“Where’s the entrance to the George Washington Bridge?”, I asked an unsuspecting stranger in Washington Heights, my body drenched in sweat and rain, as I set to run across it. She pointed me in the right direction with a questioning look that said, “you’re crazy … but good luck?”. Little did she know that I had already run 10 miles, living out my four-days prior invented dream of running from my apartment in Chelsea, Manhattan to Fort Lee, New Jersey and back. I was nearly halfway there.
For most of this run I was in a flow state. According to Mihaly Csikszentmihalyi, the Hungarian-American psychologist who invented the flow state concept, obtaining flow involves:
- Focused attention
- A sense of ecstasy
- Inner clarity – knowing what needs to be done, and how well you are performing
- Knowing that the task is achievable – that your skills are enough to complete it
- A loss of self-consciousness
- Timelessness – engaged in the present, hours pass in minutes
- Intrinsic motivation – whatever produces flow becomes its own reward
Csikszentmihalyi developed his ideas about flow states from observing that money did not make people happier. If money is not the answer, he asked, wouldn’t it be smart for people to design their life around activities that induce flow?
I try to do this. The cover photo of this article is a joke sent to me by my friend Dave Reison but like many good jokes, there’s truth inside; I ask so many people to go on runs together. As I’ve gotten older and reflected on what makes me happiest, my interests have become more defined. Running, nature and deep connection is a combination that induces flow for me – not every time, but often – and thus I schedule runs with friends regularly.

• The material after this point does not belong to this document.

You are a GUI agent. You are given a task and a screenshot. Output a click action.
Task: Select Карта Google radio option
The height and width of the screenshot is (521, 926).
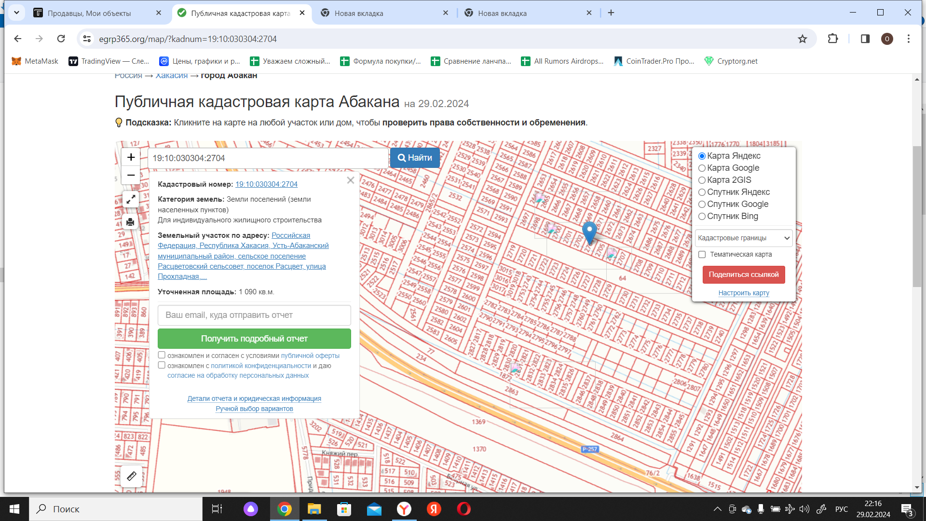tap(702, 168)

I don’t bring my phone on runs and when doing longer endurance runs, don’t listen to music. These small details are significant because they represent an outlier of how I, and most others, typically live. A prerequisite for flow is focused attention. With technology (or, in a more cynical view, distraction) at our fingertips and an “always be reachable” mentality prevalent, it’s difficult to obtain flow at work or in life. This has consequences and deserves a rethinking about how we spend our time.

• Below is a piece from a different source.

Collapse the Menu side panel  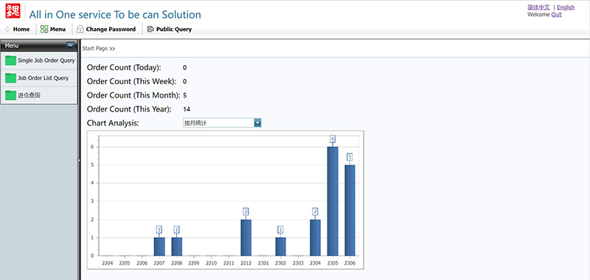(70, 46)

In his book, Deep Work, Cal Newport makes the case for focused attention and says that in an increasingly distracted world, people with the ability to focus intensely for long periods of time will thrive. Commenting on his schedule, Cal writes,
“Three to four hours a day, five days a week, of uninterrupted and carefully directed concentration, it turns out, can produce a lot of valuable output.”
Can you imagine doing that? In today’s culture of connectivity, Cal’s schedule is rebellious. People not willing to challenge themselves or the environment they live and work in will call it impossible and stick to the status quo. But I believe that structuring periods of deep work into your schedule is possible and has rewards for both professional output and intrinsic happiness.
Scheduling periods of deep work into your life is counter cultural and requires not caring what others think. Lately, I have been experimenting with periods of deep work when prospecting for new business (i.e. going “offline” on outlook and focusing intensely for 60-90 minutes) and employing a “thinking hour” each week, where I answer a set of predetermined questions with total focus. It’s similar to slowing down to speed up. Flow, with its ability to induce ecstasy, a loss of self-consciousness and timelessness is an extraordinary feeling and something we can all experience more of through a better design of our life and habits.
What do you think? What strategies have you found effective for establishing periods of intense focus at work or in life? Where do you typically run into problems when prioritizing deep work (i.e. a needy boss or a rigid schedule)? Have you been able to get around these constraints?